START SUPPLIED MATERIAL

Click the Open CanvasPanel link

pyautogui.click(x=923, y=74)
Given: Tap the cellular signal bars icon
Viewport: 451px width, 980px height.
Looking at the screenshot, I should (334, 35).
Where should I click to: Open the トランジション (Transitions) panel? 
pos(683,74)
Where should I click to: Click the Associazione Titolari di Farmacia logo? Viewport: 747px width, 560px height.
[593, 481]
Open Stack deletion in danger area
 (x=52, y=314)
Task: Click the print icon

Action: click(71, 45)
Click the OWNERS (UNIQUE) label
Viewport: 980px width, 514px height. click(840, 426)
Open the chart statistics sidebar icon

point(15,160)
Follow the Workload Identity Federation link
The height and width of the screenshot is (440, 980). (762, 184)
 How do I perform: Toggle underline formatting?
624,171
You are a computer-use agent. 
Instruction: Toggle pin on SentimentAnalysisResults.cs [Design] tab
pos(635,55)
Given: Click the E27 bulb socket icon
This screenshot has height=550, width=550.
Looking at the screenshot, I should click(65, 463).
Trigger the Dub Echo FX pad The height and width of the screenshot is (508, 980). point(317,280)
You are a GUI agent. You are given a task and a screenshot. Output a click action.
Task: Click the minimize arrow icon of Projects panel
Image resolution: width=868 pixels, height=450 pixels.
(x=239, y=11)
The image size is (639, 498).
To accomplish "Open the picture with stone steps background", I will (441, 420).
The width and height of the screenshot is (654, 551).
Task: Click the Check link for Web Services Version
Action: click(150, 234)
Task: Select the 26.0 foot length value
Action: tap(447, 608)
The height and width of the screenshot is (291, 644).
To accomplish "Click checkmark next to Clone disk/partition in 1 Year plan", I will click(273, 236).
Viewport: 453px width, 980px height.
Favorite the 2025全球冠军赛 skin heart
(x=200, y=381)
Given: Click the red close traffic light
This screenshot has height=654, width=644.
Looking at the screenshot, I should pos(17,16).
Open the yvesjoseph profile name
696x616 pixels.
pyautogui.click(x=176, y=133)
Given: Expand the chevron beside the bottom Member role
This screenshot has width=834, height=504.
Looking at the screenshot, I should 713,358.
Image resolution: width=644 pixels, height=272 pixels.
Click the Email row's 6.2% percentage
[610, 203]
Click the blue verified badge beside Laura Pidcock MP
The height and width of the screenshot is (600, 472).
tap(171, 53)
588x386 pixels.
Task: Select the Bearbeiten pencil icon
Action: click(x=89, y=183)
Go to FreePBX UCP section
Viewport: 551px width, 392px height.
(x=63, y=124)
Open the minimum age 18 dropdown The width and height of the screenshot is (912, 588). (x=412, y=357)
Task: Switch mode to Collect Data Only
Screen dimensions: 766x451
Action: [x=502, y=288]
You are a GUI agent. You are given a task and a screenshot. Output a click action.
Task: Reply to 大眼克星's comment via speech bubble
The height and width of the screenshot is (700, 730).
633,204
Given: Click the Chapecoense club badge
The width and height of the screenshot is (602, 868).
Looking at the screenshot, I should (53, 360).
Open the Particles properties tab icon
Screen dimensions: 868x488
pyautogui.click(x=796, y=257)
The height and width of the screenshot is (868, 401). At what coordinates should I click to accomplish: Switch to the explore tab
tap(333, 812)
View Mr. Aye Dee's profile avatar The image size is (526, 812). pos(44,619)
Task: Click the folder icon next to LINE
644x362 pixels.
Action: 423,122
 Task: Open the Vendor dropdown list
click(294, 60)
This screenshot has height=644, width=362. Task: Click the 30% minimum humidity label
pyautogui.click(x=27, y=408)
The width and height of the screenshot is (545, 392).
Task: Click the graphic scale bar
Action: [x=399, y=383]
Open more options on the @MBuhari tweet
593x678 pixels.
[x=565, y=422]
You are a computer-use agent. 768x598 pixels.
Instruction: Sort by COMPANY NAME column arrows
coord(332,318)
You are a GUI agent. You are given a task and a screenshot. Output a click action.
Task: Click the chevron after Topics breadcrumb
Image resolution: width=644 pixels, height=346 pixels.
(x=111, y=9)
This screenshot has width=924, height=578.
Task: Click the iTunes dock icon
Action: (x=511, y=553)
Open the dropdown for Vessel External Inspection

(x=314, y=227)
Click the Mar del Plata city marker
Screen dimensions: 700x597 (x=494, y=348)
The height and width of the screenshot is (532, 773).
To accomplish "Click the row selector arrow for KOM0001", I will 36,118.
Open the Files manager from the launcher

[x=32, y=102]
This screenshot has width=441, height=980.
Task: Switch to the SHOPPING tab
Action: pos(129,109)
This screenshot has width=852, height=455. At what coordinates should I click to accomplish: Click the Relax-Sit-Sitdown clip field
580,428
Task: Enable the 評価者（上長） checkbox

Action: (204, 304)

END SUPPLIED MATERIAL

| EXERCISE DESCRIPTION |
Repeat every line of the data, exactly and in full.

| SOLUTION FOR THIS TASK |
Click the Open CanvasPanel link

pyautogui.click(x=923, y=74)
Given: Tap the cellular signal bars icon
Viewport: 451px width, 980px height.
Looking at the screenshot, I should (334, 35).
Where should I click to: Open the トランジション (Transitions) panel? 
pos(683,74)
Where should I click to: Click the Associazione Titolari di Farmacia logo? Viewport: 747px width, 560px height.
[593, 481]
Open Stack deletion in danger area
 (x=52, y=314)
Task: Click the print icon

Action: click(71, 45)
Click the OWNERS (UNIQUE) label
Viewport: 980px width, 514px height. click(840, 426)
Open the chart statistics sidebar icon

point(15,160)
Follow the Workload Identity Federation link
The height and width of the screenshot is (440, 980). (762, 184)
 How do I perform: Toggle underline formatting?
624,171
You are a computer-use agent. 
Instruction: Toggle pin on SentimentAnalysisResults.cs [Design] tab
pos(635,55)
Given: Click the E27 bulb socket icon
This screenshot has height=550, width=550.
Looking at the screenshot, I should click(65, 463).
Trigger the Dub Echo FX pad The height and width of the screenshot is (508, 980). point(317,280)
You are a GUI agent. You are given a task and a screenshot. Output a click action.
Task: Click the minimize arrow icon of Projects panel
Image resolution: width=868 pixels, height=450 pixels.
(x=239, y=11)
The image size is (639, 498).
To accomplish "Open the picture with stone steps background", I will (441, 420).
The width and height of the screenshot is (654, 551).
Task: Click the Check link for Web Services Version
Action: click(150, 234)
Task: Select the 26.0 foot length value
Action: tap(447, 608)
The height and width of the screenshot is (291, 644).
To accomplish "Click checkmark next to Clone disk/partition in 1 Year plan", I will click(273, 236).
Viewport: 453px width, 980px height.
Favorite the 2025全球冠军赛 skin heart
(x=200, y=381)
Given: Click the red close traffic light
This screenshot has height=654, width=644.
Looking at the screenshot, I should pos(17,16).
Open the yvesjoseph profile name
696x616 pixels.
pyautogui.click(x=176, y=133)
Given: Expand the chevron beside the bottom Member role
This screenshot has width=834, height=504.
Looking at the screenshot, I should 713,358.
Image resolution: width=644 pixels, height=272 pixels.
Click the Email row's 6.2% percentage
[610, 203]
Click the blue verified badge beside Laura Pidcock MP
The height and width of the screenshot is (600, 472).
tap(171, 53)
588x386 pixels.
Task: Select the Bearbeiten pencil icon
Action: click(x=89, y=183)
Go to FreePBX UCP section
Viewport: 551px width, 392px height.
(x=63, y=124)
Open the minimum age 18 dropdown The width and height of the screenshot is (912, 588). (x=412, y=357)
Task: Switch mode to Collect Data Only
Screen dimensions: 766x451
Action: [x=502, y=288]
You are a GUI agent. You are given a task and a screenshot. Output a click action.
Task: Reply to 大眼克星's comment via speech bubble
The height and width of the screenshot is (700, 730).
633,204
Given: Click the Chapecoense club badge
The width and height of the screenshot is (602, 868).
Looking at the screenshot, I should (53, 360).
Open the Particles properties tab icon
Screen dimensions: 868x488
pyautogui.click(x=796, y=257)
The height and width of the screenshot is (868, 401). At what coordinates should I click to accomplish: Switch to the explore tab
tap(333, 812)
View Mr. Aye Dee's profile avatar The image size is (526, 812). pos(44,619)
Task: Click the folder icon next to LINE
644x362 pixels.
Action: 423,122
 Task: Open the Vendor dropdown list
click(294, 60)
This screenshot has height=644, width=362. Task: Click the 30% minimum humidity label
pyautogui.click(x=27, y=408)
The width and height of the screenshot is (545, 392).
Task: Click the graphic scale bar
Action: [x=399, y=383]
Open more options on the @MBuhari tweet
593x678 pixels.
[x=565, y=422]
You are a computer-use agent. 768x598 pixels.
Instruction: Sort by COMPANY NAME column arrows
coord(332,318)
You are a GUI agent. You are given a task and a screenshot. Output a click action.
Task: Click the chevron after Topics breadcrumb
Image resolution: width=644 pixels, height=346 pixels.
(x=111, y=9)
This screenshot has width=924, height=578.
Task: Click the iTunes dock icon
Action: (x=511, y=553)
Open the dropdown for Vessel External Inspection

(x=314, y=227)
Click the Mar del Plata city marker
Screen dimensions: 700x597 (x=494, y=348)
The height and width of the screenshot is (532, 773).
To accomplish "Click the row selector arrow for KOM0001", I will 36,118.
Open the Files manager from the launcher

[x=32, y=102]
This screenshot has width=441, height=980.
Task: Switch to the SHOPPING tab
Action: pos(129,109)
This screenshot has width=852, height=455. At what coordinates should I click to accomplish: Click the Relax-Sit-Sitdown clip field
580,428
Task: Enable the 評価者（上長） checkbox

Action: (204, 304)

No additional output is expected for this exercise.